Sabin Principal Edward Peacock says his school has been doing inclusion for years. “We try to be like Rousseau,” he says, elaborating on the ideas of the 18th century French philosopher. Jean Jacques Rousseau believed that humans are by nature good, that society corrupts them and that the goal of education is to draw out their goodness.

“It does help that there are these big suits,” he says. “It means the administration is backing us up. We’ve basically been doing inclusion under the table. It was somewhat difficult initially to get teachers to understand you can’t segregate kids, but you just keep banging away. Most difficult for them was knowing what a modified curriculum would look like. What it boiled down to, after we argued about it was, essentially, they just wanted permission from me [to do inclusion]. They wanted to know that I would be willing to take the heat.”

Even without extra resources, Sabin has been able to include about 16 of its 44 special education students in regular classes for at least part of every day. The school’s total enrollment is 540.

Scott Allman, Sabin’s special education case manager and counselor, doesn’t see how it can do more without more staffing. “We did an IEP yesterday on a new child who would have been perfect for inclusion,” he says, “but we just couldn’t do it. If we had another teacher, we could.”

If the School Board wants schools to reallocate staff to accomplish inclusion, he says, Sabin has done it. “There are not people doing nothing around here. Everybody is working hard.”
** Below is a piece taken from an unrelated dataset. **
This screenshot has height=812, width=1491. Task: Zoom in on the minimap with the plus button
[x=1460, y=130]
Hernandez says parents must “get involved in their disabled kids’ education and their IEPs. Insist that you be part of your child’s education. Visit the school often and document everything you can. Involvement is really the key to seeing that your child is getting the services that he or she needs.”
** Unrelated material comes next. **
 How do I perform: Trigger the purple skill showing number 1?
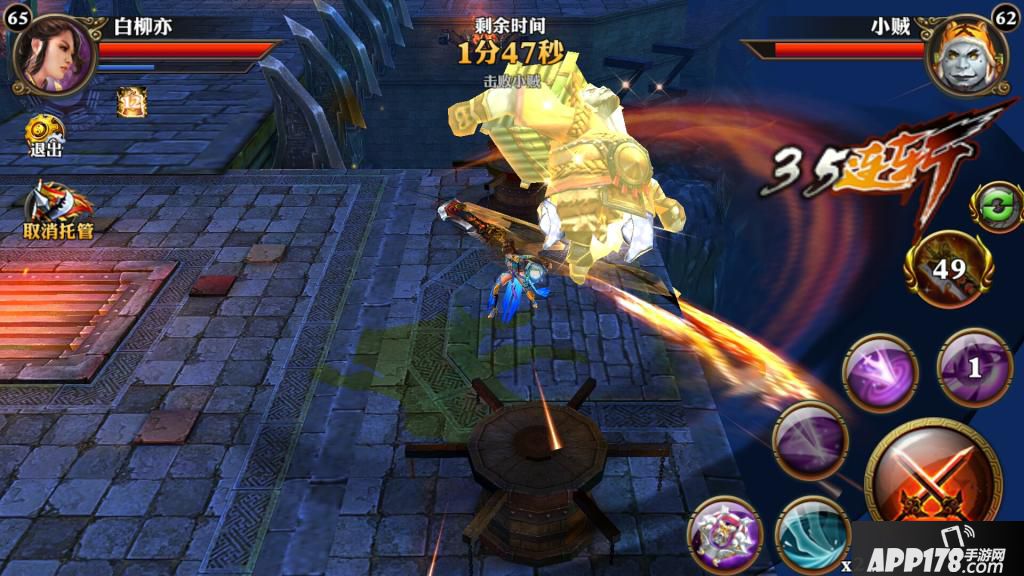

“We are urging parents to press for their children to be educated in least restrictive environment settings,” says Sharon Weitzman Soltman, an attorney for Designs for Change, a plaintiff in the lawsuit that is forcing systemwide change in Chicago.

“There is a lot of good will out there and in the central administration, but it’s still going to be a struggle for [parents] sometimes,” Soltman says. “You still have to press and look for support from other parents and people within the CPS. You are entitled to that support. Take advantage of the opportunities presented; try to see what’s available to you.”